The drawing also shows a ledge (called a rabbet) cut into the inner edge of the frame to support the sealed glass unit. The rabbet should face towards the inside of the room on your frames. It's best to cut these window rabbets after final frame assembly, using a rabbet bit in a table-mounted router. The resulting round-cornered rabbets can then be squared up with a chisel. The rabbet should be about 3/8 wide, and deep enough to accommodate the thickness of the sealed glass unit, plus an addition 1/2 for rounded wooden glazing strips, as shown.
Knot-free cedar is the ultimate window frame wood in my book, though it's expensive enough to warrant renting an armored car to bring it home from the lumber yard. On the plus side, it's stable, rot resistant and easy to work with. Canadian windows take a lot of abuse from the weather, so you don't want to skimp on wood quality. Are your windows a low-budget project? As long as you vow to keep your wooden window frames properly coated with paint or sealer, I'd opt for knot-free pine (cheaper than clear cedar) before knotty cedar.

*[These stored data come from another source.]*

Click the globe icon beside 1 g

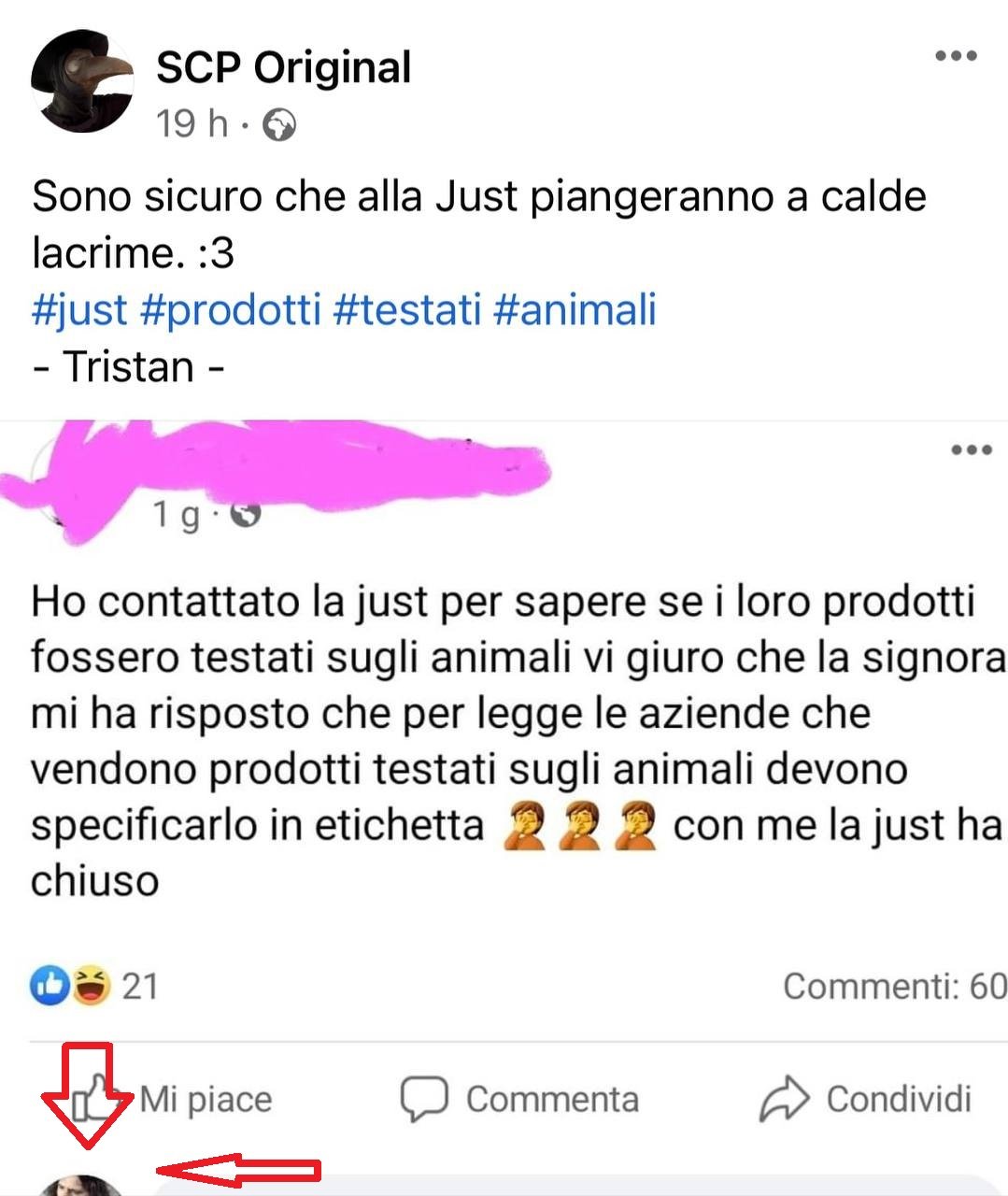pyautogui.click(x=245, y=514)
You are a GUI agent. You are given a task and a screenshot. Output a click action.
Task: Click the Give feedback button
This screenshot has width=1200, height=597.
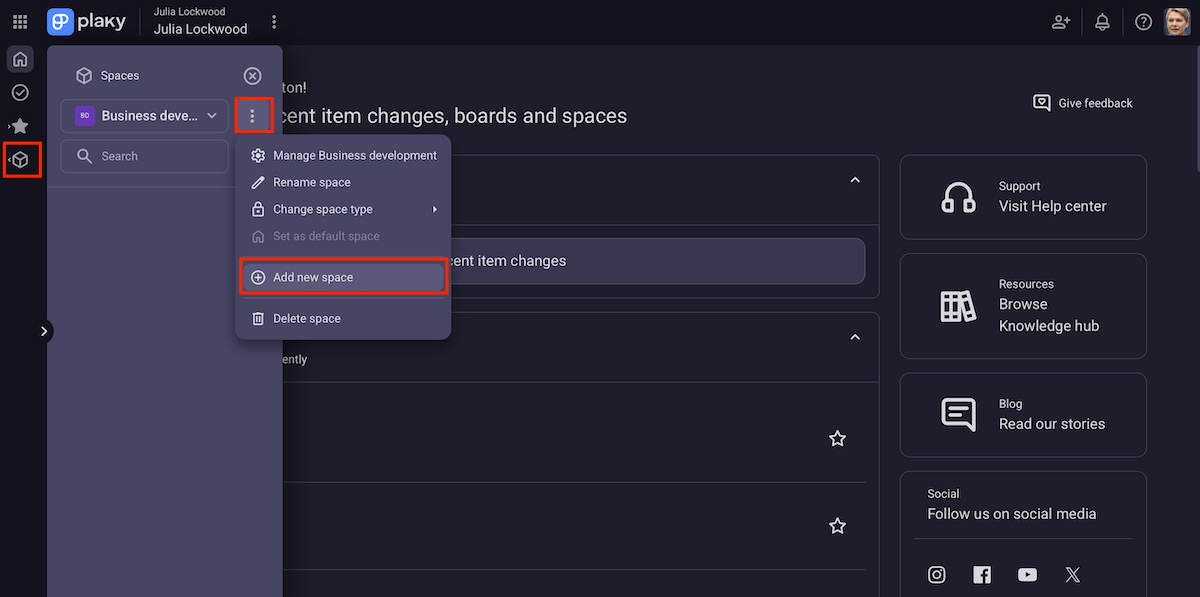1083,103

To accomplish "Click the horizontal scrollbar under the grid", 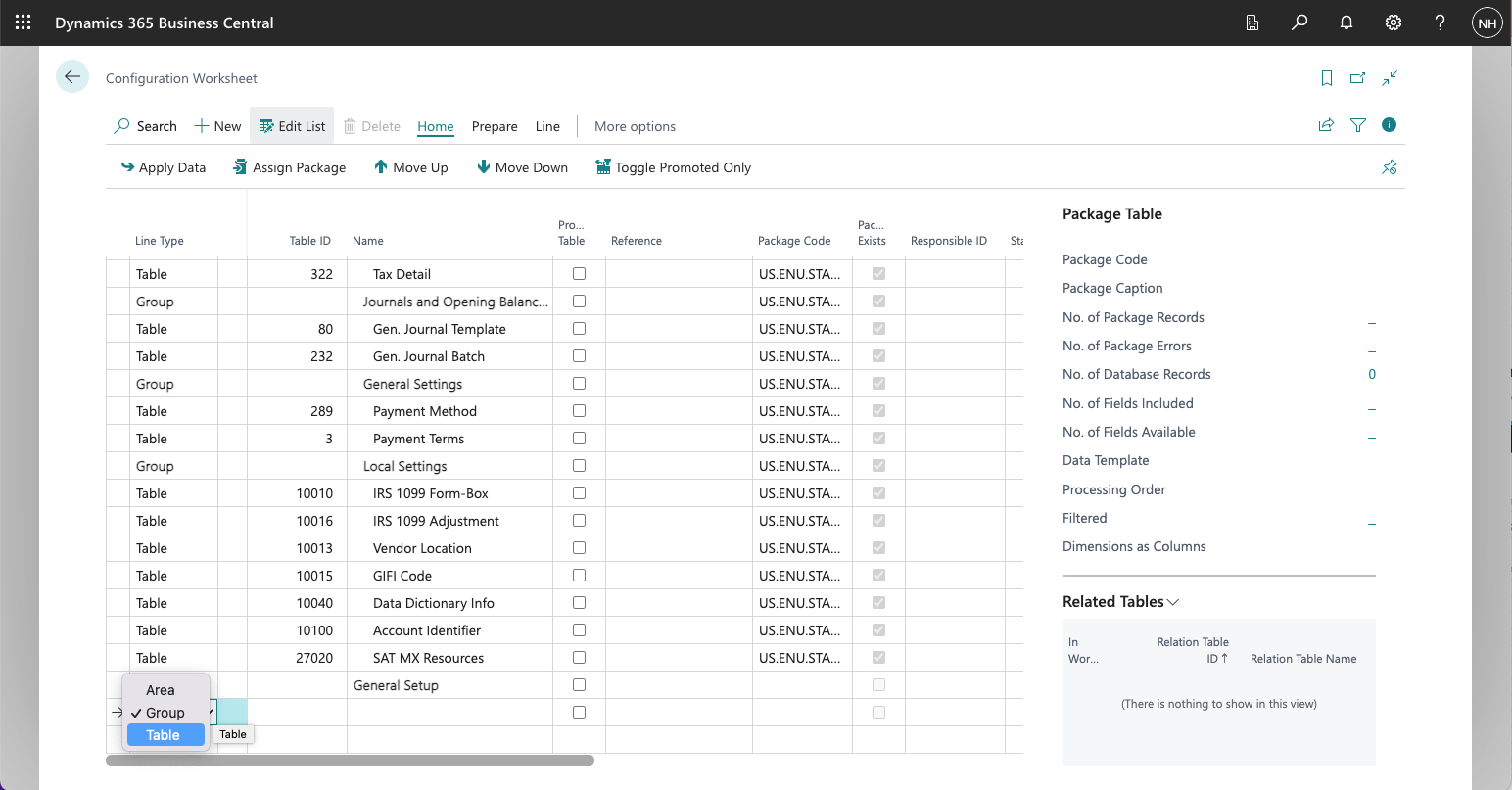I will point(350,760).
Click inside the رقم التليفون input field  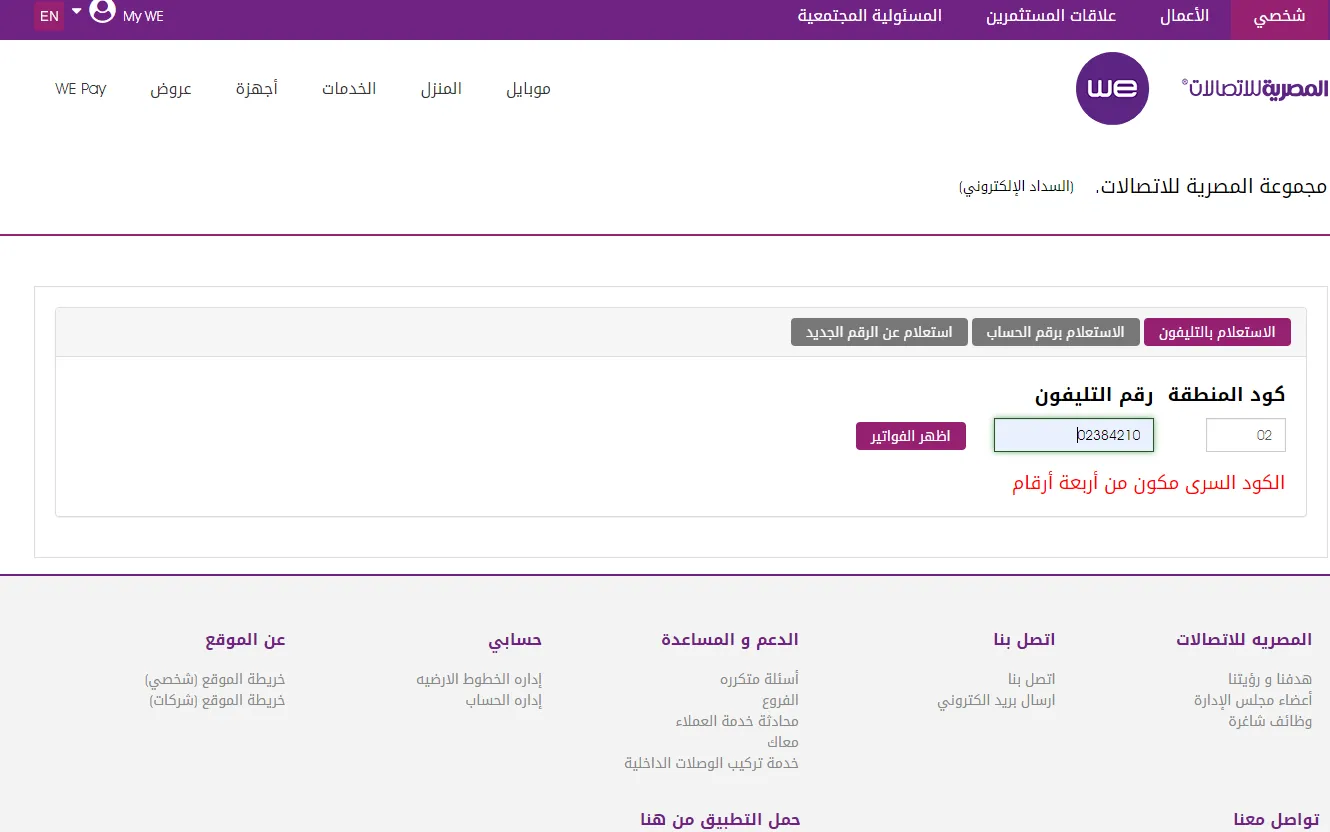click(x=1073, y=435)
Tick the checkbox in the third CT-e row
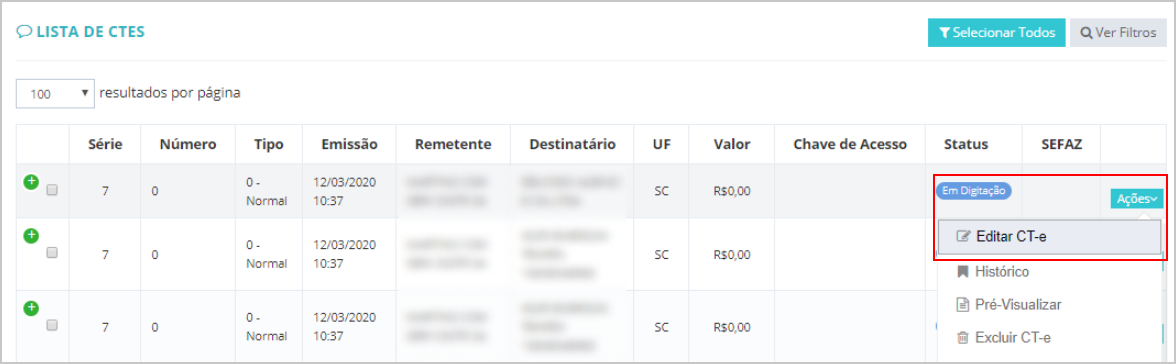Screen dimensions: 1176x364 pyautogui.click(x=52, y=326)
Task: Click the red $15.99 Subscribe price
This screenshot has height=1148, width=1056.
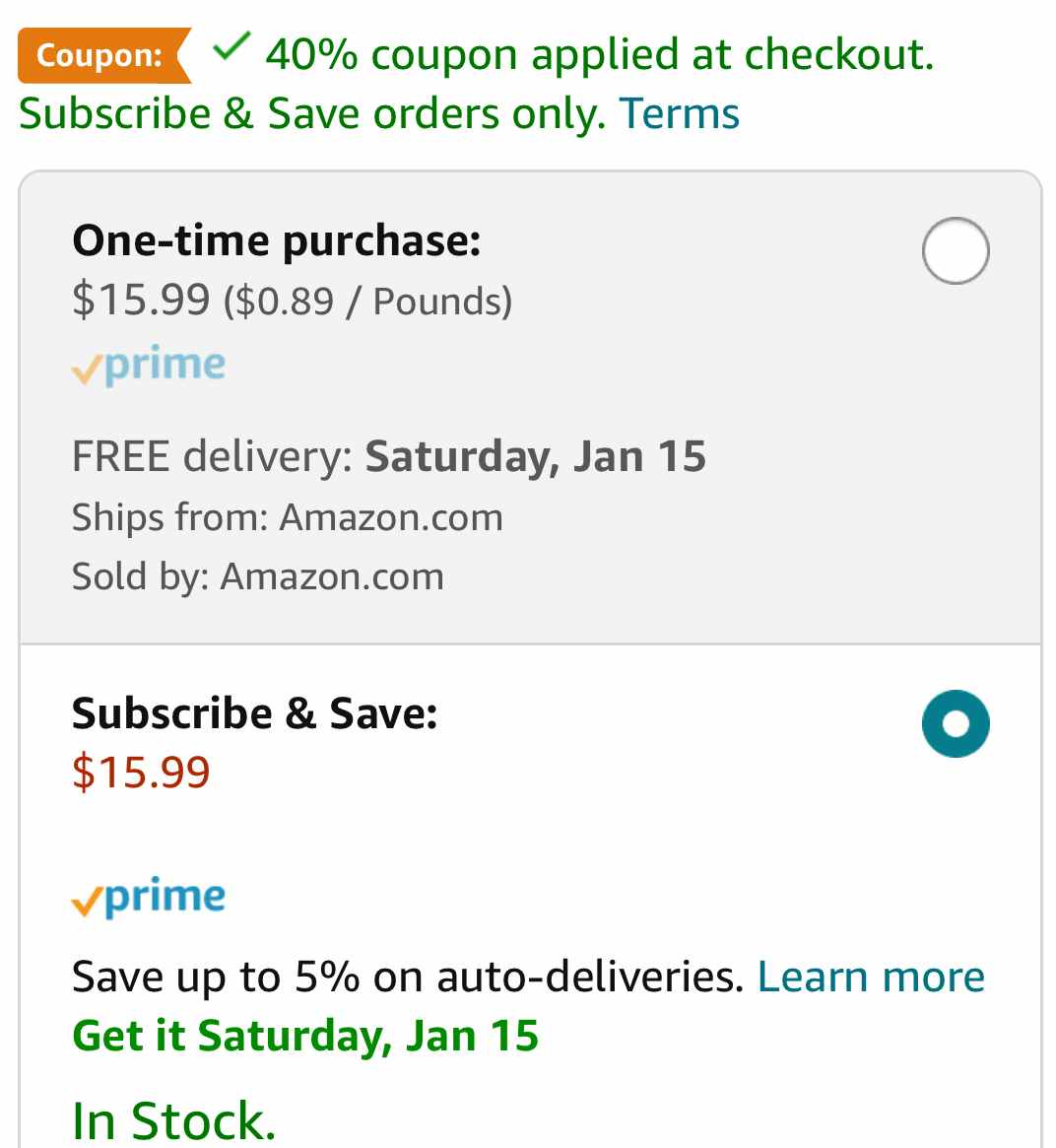Action: point(141,773)
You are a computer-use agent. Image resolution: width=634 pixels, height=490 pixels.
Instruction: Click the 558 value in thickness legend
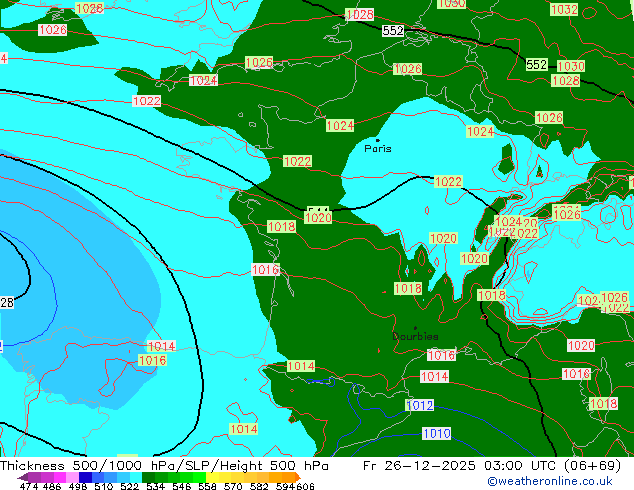(x=204, y=486)
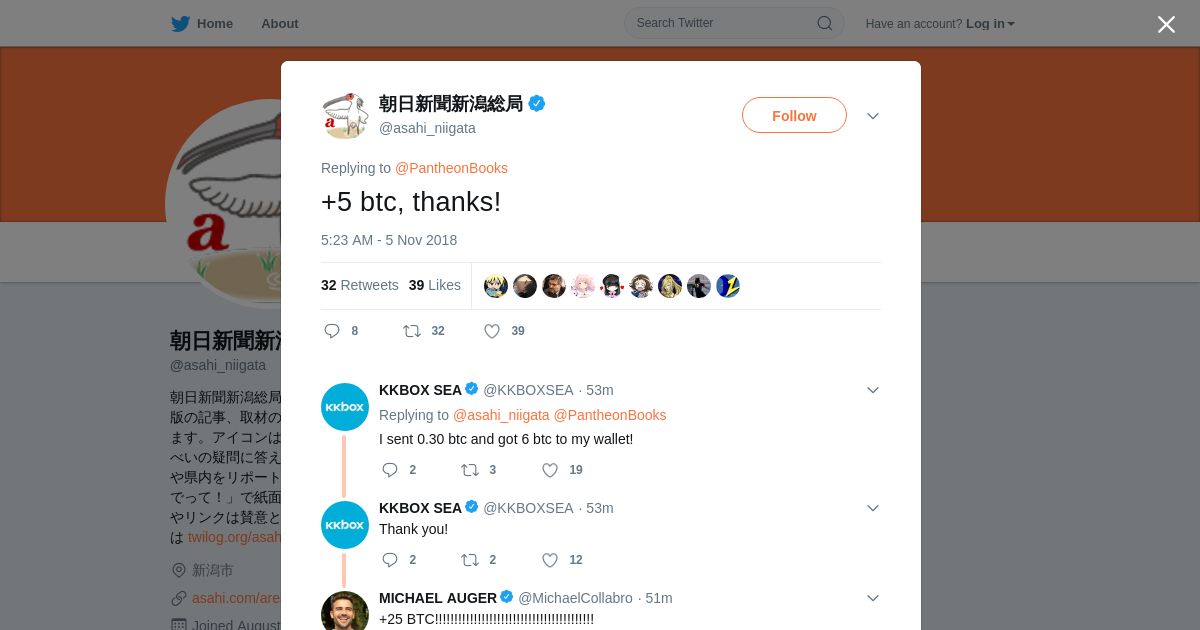This screenshot has height=630, width=1200.
Task: Open the @PantheonBooks link in reply header
Action: 451,168
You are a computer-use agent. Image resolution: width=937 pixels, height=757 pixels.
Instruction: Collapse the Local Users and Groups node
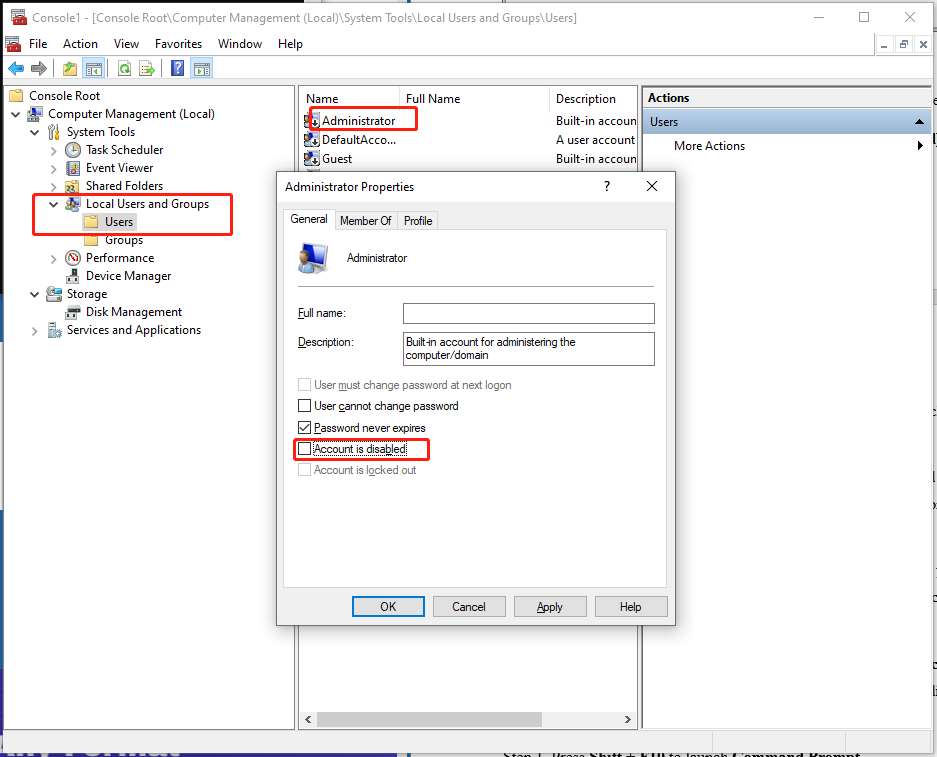54,204
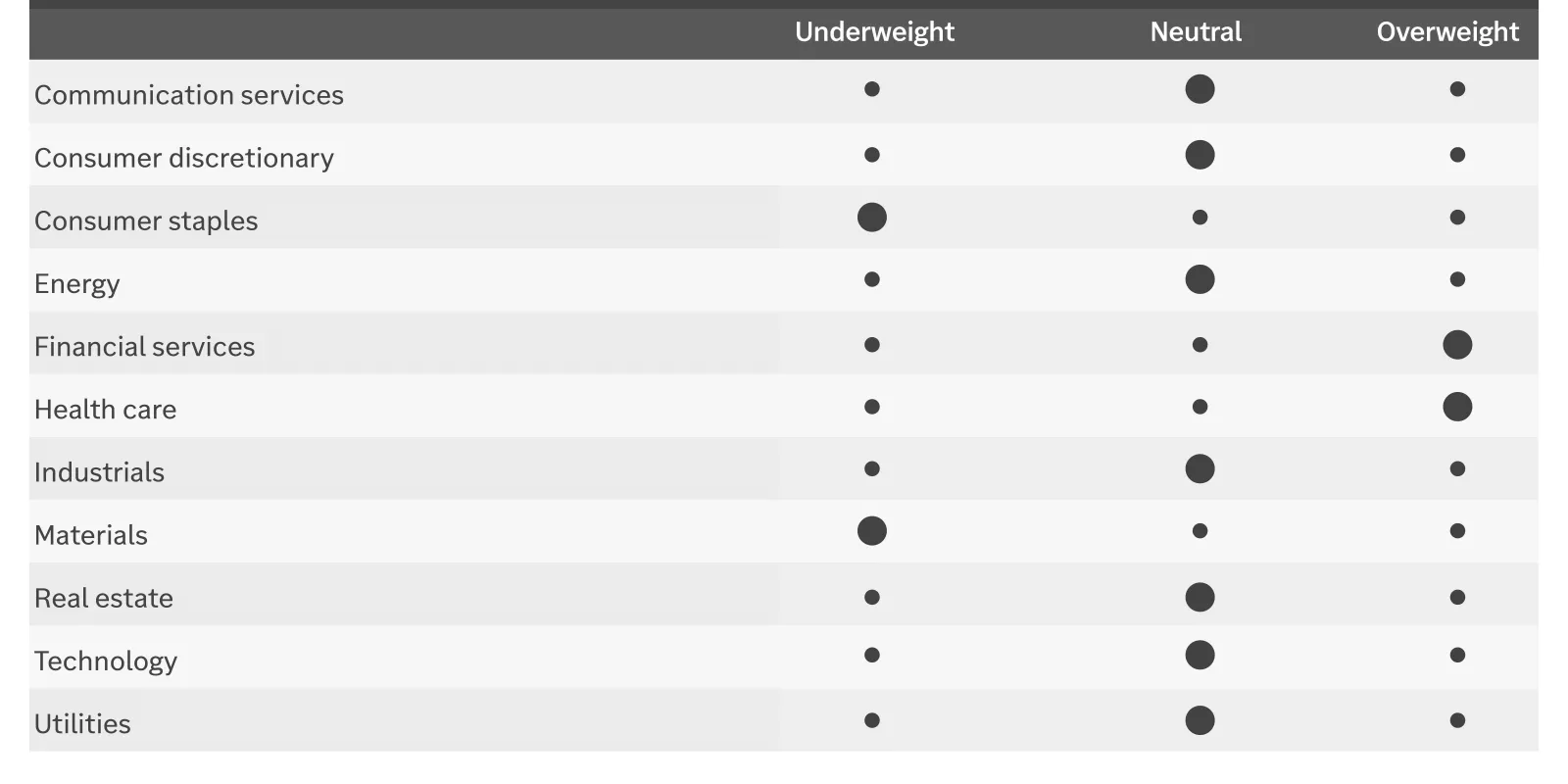Select Underweight dot for Communication services
1568x784 pixels.
(872, 89)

I'm a big fan of those thin strips within a window frame that create what's called divided lights. Whether they're installed on the room side of a single piece of glass (just for looks) or actually divide the window pane into numerous pieces, divided lights can be installed more easily than you'd think. The illustration shows how to set strips of hardwood into notches cut on the inside edge of the frame, then how quarter-round glazing strips are added on either side of the strips to create a ledge for the glass to rest on.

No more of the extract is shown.